- _Written request_:
Collect every line of the records that contains the word "segment", and copy each one.

Entries on where items appear:
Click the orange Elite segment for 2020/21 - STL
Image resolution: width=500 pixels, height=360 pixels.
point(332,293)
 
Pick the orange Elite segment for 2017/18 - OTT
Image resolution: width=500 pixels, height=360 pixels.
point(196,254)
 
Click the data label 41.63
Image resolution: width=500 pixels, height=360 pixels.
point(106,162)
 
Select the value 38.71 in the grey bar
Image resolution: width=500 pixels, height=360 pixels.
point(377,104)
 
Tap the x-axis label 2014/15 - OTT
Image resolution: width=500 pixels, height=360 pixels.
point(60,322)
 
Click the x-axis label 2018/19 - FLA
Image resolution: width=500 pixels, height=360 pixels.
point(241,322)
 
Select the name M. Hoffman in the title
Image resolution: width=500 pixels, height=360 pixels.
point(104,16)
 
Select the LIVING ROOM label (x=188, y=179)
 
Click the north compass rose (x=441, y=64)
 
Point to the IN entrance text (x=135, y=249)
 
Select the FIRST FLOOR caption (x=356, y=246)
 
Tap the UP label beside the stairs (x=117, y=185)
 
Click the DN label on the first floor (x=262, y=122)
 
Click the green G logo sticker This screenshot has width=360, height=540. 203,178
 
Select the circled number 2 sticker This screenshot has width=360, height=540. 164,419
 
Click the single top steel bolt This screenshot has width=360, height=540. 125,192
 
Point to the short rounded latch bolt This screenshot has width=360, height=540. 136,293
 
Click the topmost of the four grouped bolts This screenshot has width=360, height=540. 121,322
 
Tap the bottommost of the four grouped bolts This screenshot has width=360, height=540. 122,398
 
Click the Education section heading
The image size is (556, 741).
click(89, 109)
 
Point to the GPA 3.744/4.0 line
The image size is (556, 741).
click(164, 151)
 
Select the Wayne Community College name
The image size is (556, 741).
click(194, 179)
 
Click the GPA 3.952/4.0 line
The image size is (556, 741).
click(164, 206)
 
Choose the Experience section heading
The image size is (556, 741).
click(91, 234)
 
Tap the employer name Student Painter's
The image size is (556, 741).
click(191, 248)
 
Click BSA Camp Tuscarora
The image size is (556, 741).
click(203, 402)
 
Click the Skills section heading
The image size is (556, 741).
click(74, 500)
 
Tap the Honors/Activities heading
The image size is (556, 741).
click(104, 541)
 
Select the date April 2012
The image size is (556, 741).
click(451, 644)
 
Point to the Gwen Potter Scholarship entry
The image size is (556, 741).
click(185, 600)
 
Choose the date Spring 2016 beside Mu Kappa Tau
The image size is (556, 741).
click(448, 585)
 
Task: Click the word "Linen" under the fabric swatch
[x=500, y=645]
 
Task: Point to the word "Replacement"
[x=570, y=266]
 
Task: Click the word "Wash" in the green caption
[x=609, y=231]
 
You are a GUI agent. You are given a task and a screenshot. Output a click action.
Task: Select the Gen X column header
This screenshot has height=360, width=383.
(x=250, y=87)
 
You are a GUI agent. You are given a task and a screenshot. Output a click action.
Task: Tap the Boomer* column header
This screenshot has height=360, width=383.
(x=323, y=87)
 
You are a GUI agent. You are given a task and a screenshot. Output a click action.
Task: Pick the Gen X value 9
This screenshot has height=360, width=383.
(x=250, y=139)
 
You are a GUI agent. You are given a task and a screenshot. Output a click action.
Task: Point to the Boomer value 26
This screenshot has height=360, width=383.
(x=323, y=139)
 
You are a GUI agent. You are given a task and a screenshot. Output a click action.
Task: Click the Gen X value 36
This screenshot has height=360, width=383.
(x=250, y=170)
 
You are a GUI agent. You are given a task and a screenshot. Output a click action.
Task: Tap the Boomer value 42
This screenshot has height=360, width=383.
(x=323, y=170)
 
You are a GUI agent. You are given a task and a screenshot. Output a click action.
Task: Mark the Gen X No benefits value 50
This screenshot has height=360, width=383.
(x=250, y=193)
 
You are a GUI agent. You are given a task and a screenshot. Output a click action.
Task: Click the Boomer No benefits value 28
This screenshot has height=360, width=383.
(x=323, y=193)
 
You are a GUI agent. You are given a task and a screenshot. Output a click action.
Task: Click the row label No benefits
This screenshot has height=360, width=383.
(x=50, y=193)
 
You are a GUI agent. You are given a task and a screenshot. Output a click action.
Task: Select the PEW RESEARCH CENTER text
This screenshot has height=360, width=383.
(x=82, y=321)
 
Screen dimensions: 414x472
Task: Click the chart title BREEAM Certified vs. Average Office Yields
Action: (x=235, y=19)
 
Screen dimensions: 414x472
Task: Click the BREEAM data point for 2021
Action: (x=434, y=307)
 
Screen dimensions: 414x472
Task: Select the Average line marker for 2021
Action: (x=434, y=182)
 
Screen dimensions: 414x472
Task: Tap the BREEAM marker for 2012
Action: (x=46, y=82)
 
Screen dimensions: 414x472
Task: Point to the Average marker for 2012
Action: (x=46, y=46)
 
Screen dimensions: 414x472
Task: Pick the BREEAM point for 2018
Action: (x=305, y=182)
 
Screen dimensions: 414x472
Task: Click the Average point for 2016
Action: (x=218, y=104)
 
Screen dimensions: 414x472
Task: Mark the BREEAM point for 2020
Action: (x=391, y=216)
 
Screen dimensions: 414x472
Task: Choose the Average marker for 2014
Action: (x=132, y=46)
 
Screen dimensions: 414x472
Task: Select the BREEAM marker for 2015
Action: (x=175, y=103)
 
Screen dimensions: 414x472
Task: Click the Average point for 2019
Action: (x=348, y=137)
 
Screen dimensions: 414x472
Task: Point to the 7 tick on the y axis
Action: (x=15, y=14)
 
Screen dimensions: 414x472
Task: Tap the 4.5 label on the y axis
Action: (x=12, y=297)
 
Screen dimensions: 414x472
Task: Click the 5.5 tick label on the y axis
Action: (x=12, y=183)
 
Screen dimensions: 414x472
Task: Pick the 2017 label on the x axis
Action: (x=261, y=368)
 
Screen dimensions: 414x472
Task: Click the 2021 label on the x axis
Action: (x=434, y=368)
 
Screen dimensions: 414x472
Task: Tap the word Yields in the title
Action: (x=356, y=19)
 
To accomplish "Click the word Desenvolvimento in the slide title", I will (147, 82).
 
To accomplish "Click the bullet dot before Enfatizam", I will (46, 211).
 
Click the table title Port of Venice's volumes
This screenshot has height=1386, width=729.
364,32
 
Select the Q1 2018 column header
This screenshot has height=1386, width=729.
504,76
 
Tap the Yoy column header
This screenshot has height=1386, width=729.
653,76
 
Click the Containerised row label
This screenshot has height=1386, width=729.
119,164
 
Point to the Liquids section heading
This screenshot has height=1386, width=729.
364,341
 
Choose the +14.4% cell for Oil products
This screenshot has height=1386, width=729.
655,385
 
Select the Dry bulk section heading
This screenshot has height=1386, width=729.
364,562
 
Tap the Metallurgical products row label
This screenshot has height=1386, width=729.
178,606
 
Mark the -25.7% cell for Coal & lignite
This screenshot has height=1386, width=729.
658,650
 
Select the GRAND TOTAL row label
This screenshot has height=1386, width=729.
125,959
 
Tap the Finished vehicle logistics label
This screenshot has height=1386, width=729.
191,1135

- _Full response_:
Click the orange Elite segment for 2020/21 - STL
Pick the orange Elite segment for 2017/18 - OTT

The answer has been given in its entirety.